What phenomenon explains the decrease in resistance in nonmetallic conductors with increase in temperature
The phenomenon that explains the decrease in resistance in nonmetallic conductors with an increase in temperature is called thermally activated conductivity or positive temperature coefficient (PTC) behavior.
In a nonmetallic conductor, such as a semiconductor or an ionic conductor, the electrical conductivity arises mainly from the movement of charged particles (electrons or ions) through the material. These particles are typically confined to specific energy levels or sites within the material's structure.
When the temperature increases, the thermal energy provided to the material causes the charged particles to gain more kinetic energy. Consequently, they can overcome energy barriers or defects in the material more easily and move more freely, resulting in an increase in electrical conductivity.

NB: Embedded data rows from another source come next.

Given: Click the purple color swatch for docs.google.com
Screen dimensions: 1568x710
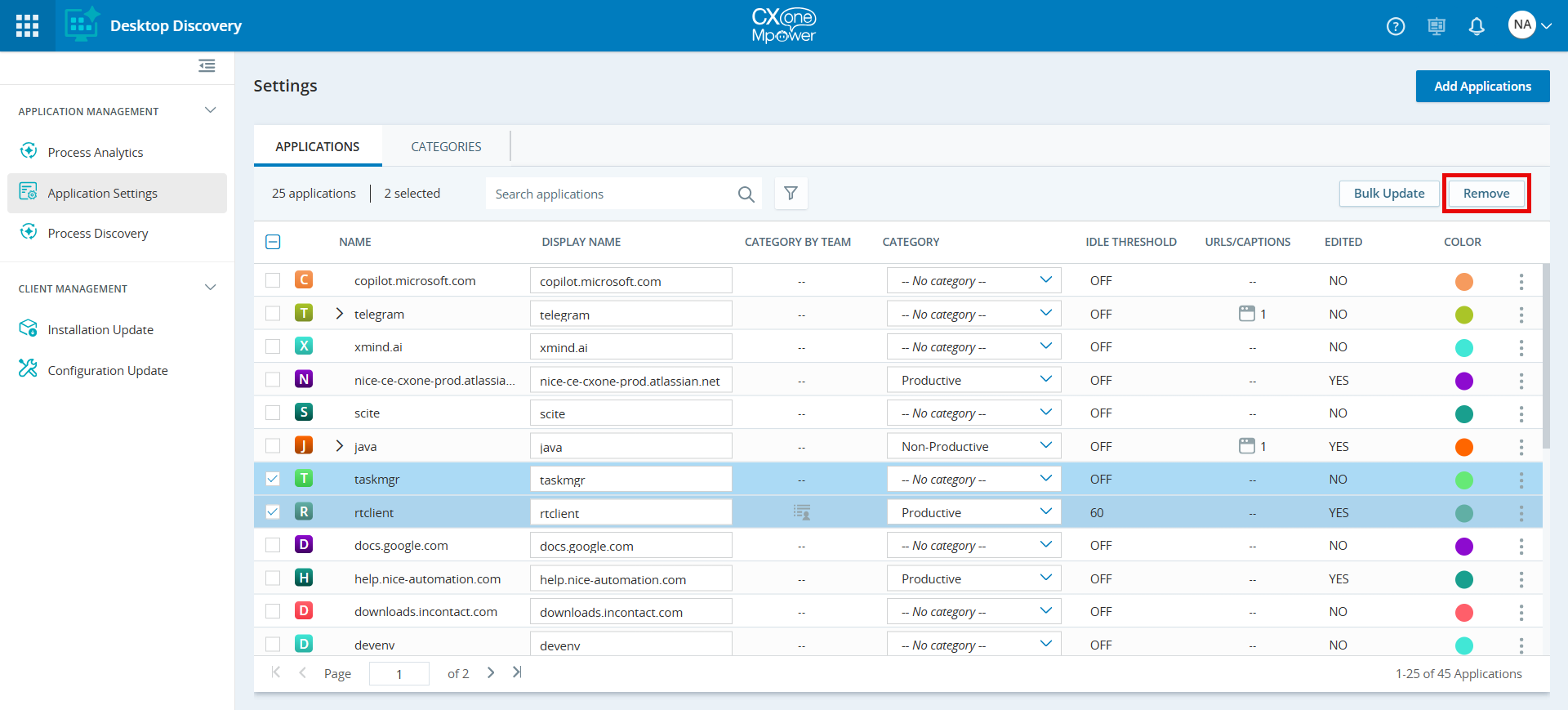Looking at the screenshot, I should [1463, 546].
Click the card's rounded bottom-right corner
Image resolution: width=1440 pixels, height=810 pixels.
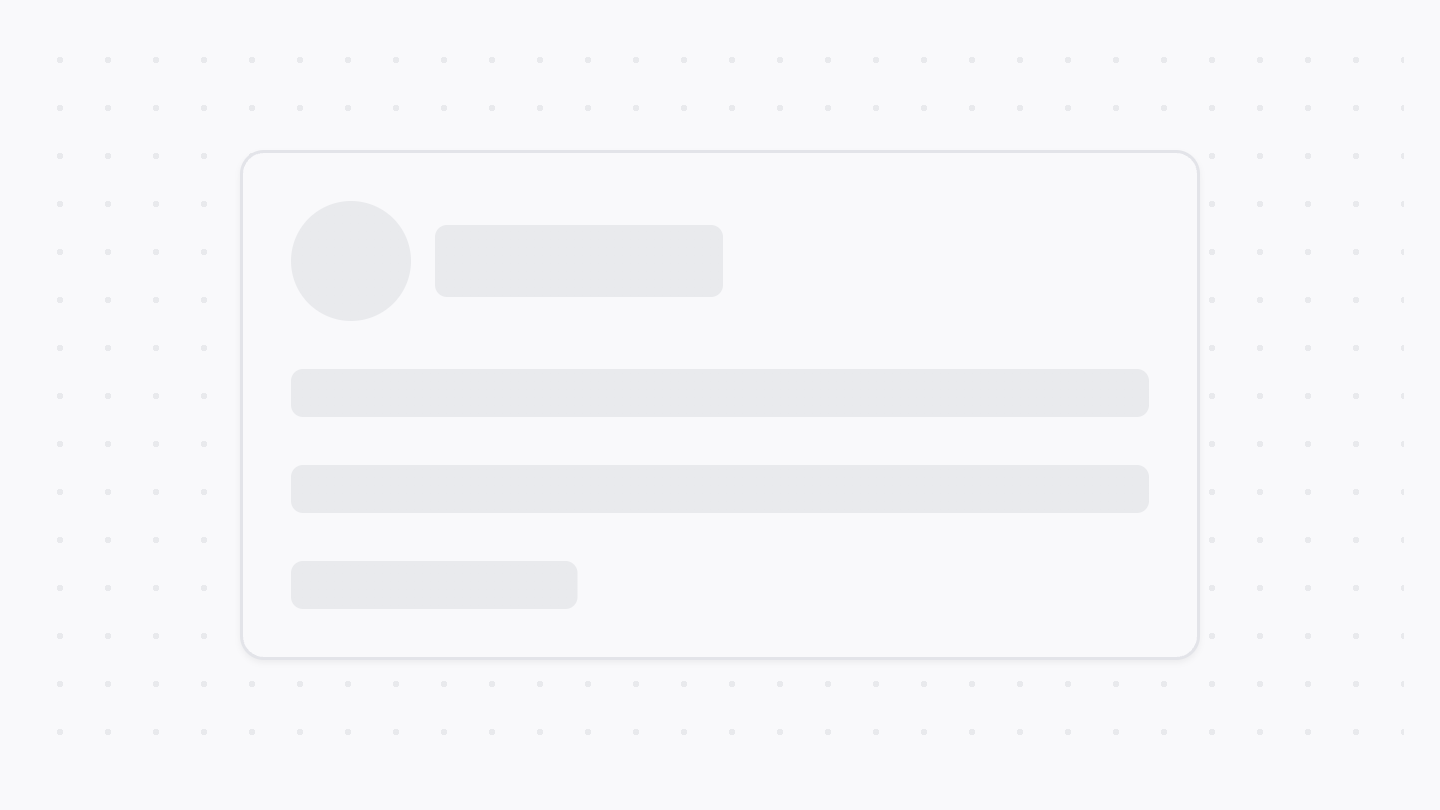(x=1191, y=650)
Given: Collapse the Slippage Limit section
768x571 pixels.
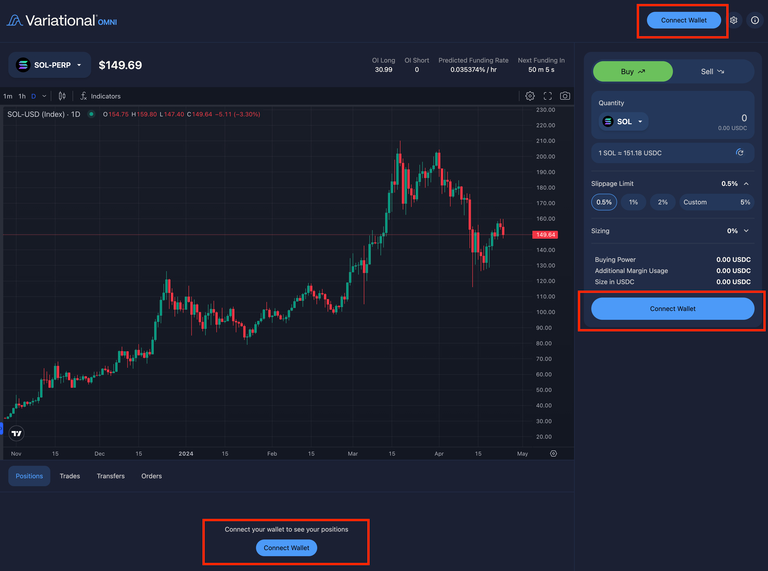Looking at the screenshot, I should 746,184.
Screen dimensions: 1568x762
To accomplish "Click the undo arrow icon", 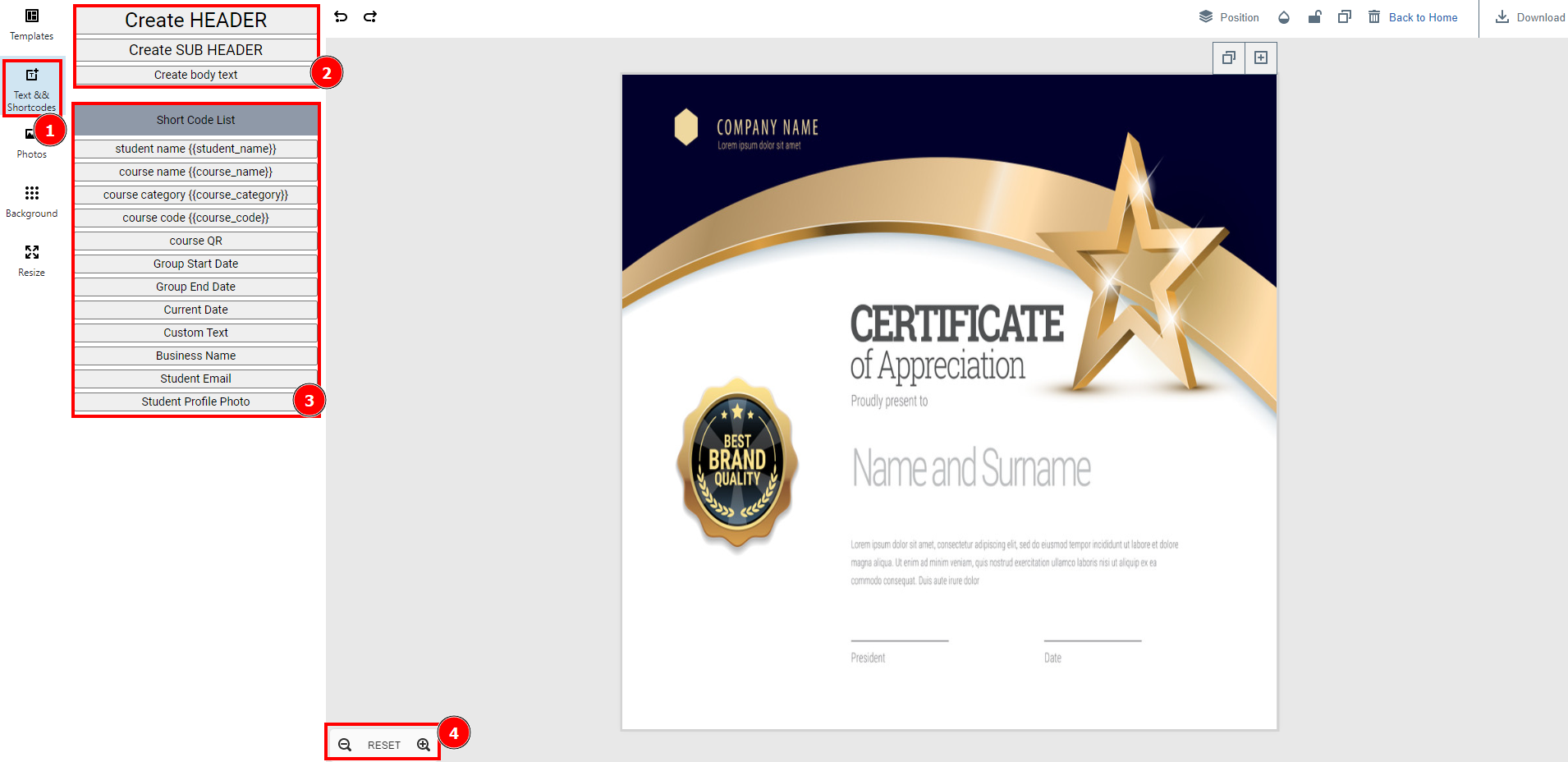I will coord(341,17).
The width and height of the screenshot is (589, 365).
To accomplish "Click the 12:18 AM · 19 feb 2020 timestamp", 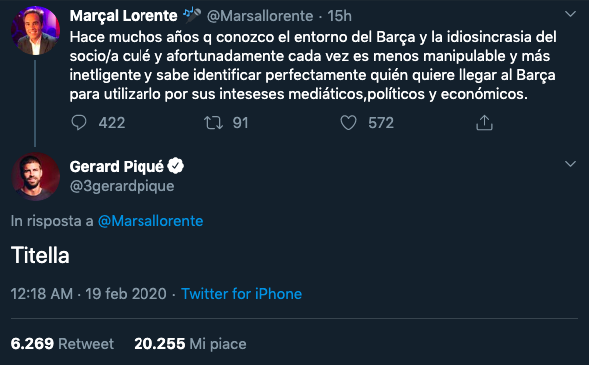I will [x=88, y=294].
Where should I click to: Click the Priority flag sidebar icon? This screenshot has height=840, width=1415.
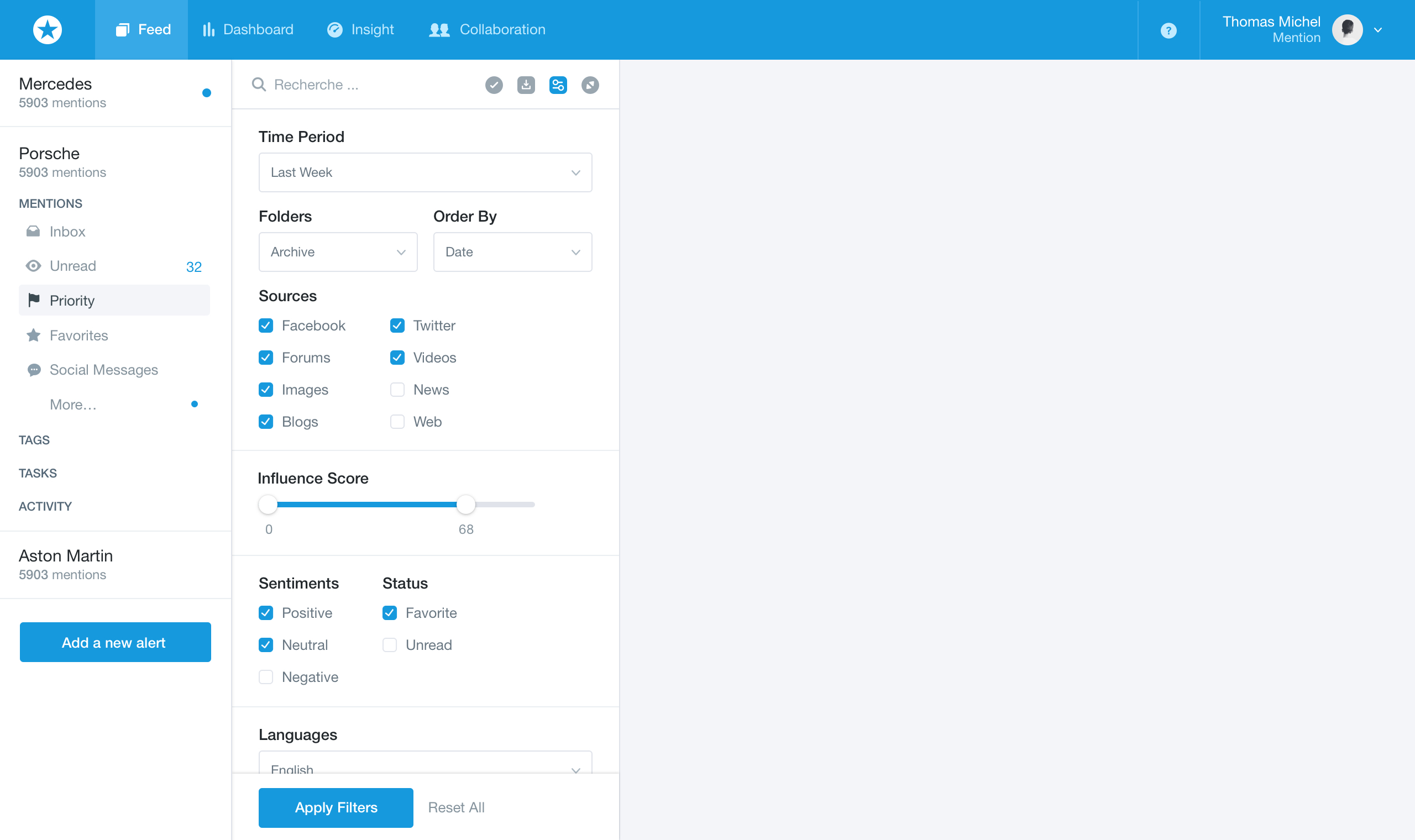tap(33, 300)
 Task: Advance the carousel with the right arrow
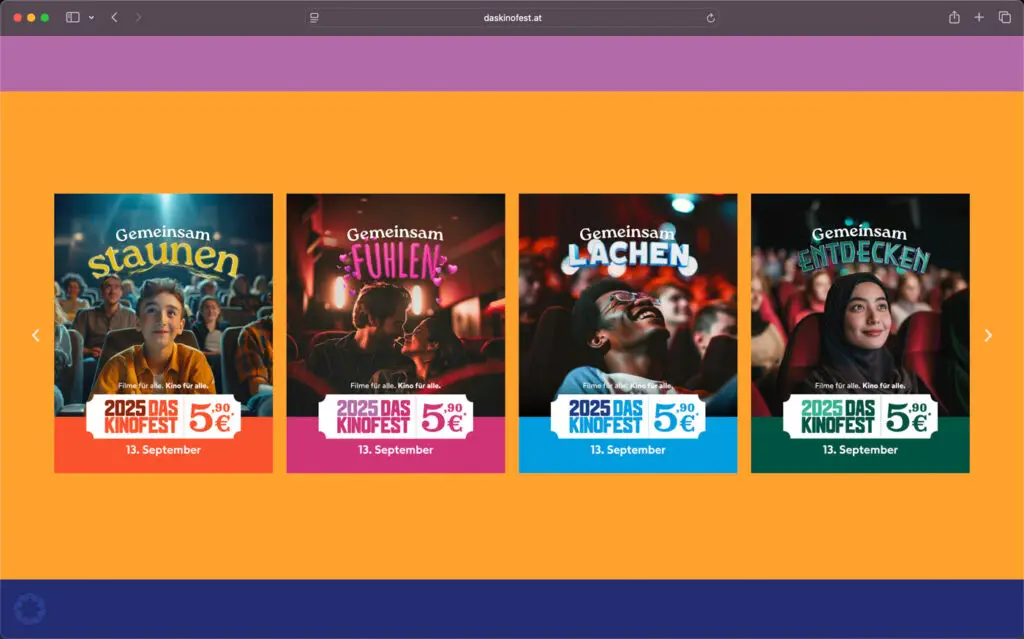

Additionally, the increase in temperature can also lead to the generation of more free charge carriers through processes like thermal excitation or ionization. These additional carriers contribute to the overall conductivity of the material.
Overall, the increase in temperature enhances the mobility and availability of charge carriers, which leads to a decrease in resistance and an increase in conductivity in nonmetallic conductors.
The phenomenon that explains the decrease in resistance in nonmetallic conductors with an increase in temperature is called "thermistor effect" or "negative temperature coefficient (NTC) effect." In nonmetallic conductors such as semiconductors, the electrical resistance decreases as the temperature increases.
This behavior occurs due to the increase in electron collision and mobility with the increase in temperature. As the temperature rises, the atoms in the material vibrate more vigorously, which leads to more frequent collisions between the charge carriers (electrons) and the atoms. These collisions disrupt the flow of electrons, increasing resistance. However, in nonmetallic conductors such as semiconductors, the increase in temperature also increases the electron mobility, meaning the electrons can move more freely through the material. This increased mobility compensates for the increased collision frequency, resulting in an overall decrease in resistance as temperature rises.